══ Provided records ══

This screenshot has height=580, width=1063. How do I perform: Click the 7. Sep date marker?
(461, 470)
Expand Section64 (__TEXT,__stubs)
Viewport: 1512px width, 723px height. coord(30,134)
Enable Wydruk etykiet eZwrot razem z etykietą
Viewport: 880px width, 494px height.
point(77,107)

═══
══ Provided records ══

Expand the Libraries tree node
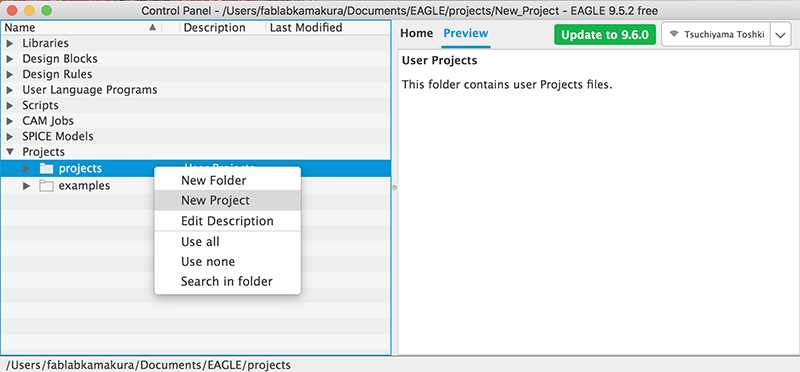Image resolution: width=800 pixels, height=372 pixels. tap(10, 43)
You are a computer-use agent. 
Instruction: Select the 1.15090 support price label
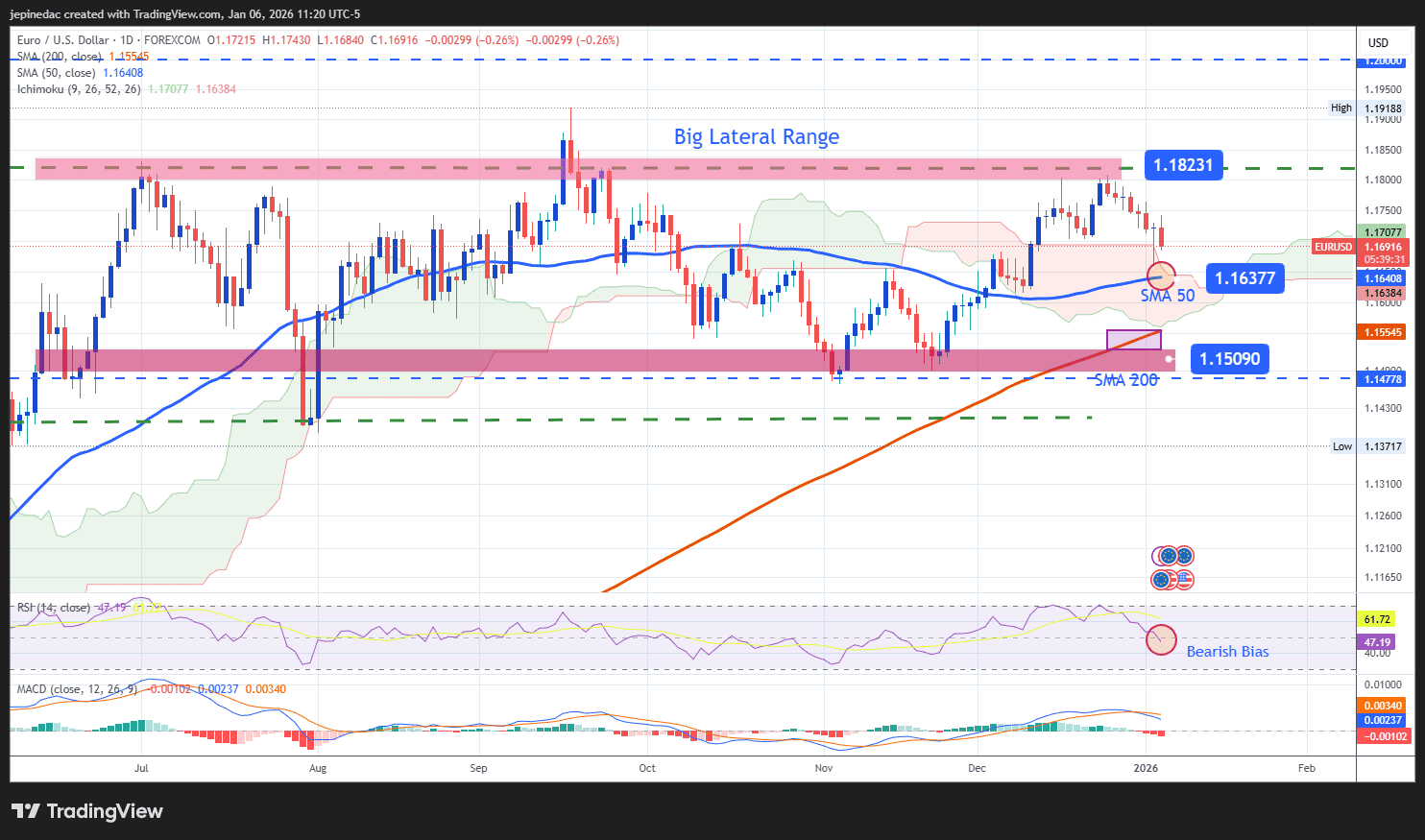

═══

Description of the task: Swap "Click" for "Press" in the listing lines between the one holding "This screenshot has" and the one holding "point(77,107)", inclusive. Give only those lines, changing nothing else.

Output below:
This screenshot has height=580, width=1063. How do I perform: Press the 7. Sep date marker?
(461, 470)
Expand Section64 (__TEXT,__stubs)
Viewport: 1512px width, 723px height. coord(30,134)
Enable Wydruk etykiet eZwrot razem z etykietą
Viewport: 880px width, 494px height.
point(77,107)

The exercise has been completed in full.